商店街はもう、飲み屋さん以外は閉まっていて、人通りもまばらだ。その中を、手を繋いで、ゆっくり歩く。
今まで、何度も送ってもらって、いつか手を繋いで歩けたらと夢に見た。
そう思っていた事を思い出すとニヤけて来た。
「なに?」
私のにやにやがバレて、圭くんが横からこっちを覗き見る。
「なんか、嬉しい」
「あっそう。俺も」
あはは。
さらににやにやしちゃう。
「ふふっ」
ニヤけていたら、惣菜店のおじさんが、閉まった店先から出てきたのに遭遇した。
「こんばんは」
ペコッと会釈すると、私達に気がついたおじさんは、あらっという顔を一瞬だけした。
「あー、圭ちゃん、お疲れさん。どうだった? 盛況だったって聞いたけど?」
直ぐに自然に今日の様子を聞かれて、手を離して立ち止まった。
「どうも。お蔭様で、結構一日、賑やかでした。おじさんのとこは?」
「うちは、ちょっとやっただけだけど、感じは良かったよ。喜んでもらえたかなーとは思うなぁ。まぁ、それでこっちが儲かったかっていうと、まぁ別の話だけどな。はっはっは」
ポケットに手を突っ込んで、豪華に笑う。
「そうですね。

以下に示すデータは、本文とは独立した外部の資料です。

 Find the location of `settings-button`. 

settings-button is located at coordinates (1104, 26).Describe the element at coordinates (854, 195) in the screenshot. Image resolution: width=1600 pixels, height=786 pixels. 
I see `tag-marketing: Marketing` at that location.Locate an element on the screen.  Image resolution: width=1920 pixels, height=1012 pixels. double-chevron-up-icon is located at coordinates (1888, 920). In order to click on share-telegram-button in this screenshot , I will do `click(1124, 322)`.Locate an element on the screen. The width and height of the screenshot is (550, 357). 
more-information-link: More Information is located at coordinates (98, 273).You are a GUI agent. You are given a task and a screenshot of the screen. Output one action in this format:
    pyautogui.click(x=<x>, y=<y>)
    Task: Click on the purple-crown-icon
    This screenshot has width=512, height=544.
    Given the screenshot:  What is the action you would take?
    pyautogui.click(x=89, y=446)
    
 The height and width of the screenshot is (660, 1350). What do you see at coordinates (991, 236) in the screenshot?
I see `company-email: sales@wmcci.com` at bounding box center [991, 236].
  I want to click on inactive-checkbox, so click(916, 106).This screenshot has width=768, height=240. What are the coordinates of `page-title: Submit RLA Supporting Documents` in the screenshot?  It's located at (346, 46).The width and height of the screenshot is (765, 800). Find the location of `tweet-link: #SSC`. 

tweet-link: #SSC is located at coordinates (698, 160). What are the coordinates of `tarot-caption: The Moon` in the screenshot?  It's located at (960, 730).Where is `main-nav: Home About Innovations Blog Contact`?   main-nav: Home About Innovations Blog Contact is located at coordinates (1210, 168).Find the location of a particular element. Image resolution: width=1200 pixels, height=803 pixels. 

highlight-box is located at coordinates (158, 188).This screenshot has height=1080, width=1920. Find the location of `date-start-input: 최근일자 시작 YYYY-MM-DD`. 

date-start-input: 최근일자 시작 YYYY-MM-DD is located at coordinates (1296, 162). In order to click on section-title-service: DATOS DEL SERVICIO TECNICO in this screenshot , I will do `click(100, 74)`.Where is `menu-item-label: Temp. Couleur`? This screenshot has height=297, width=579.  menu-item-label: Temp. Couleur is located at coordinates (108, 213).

でも商店街が賑やかなのは、良いですよね」
「そうそう。人がね、来てくれたら、ね?良かったよ。でもまぁ、俺は疲れたんで、ちょっとあっちで一杯、な?」と飲み屋さんの方を指指す。
「ああ、そうっすね。お疲れ様です」
「うん。お疲れ。じゃあな」
じゃ、と、軽く頭を下げて挨拶を済ますか済まさないかで、圭くんが私の手を握り直した。
すれ違いざまに、「じゃあな」と手をあげていたおじさんが、脚をとめた。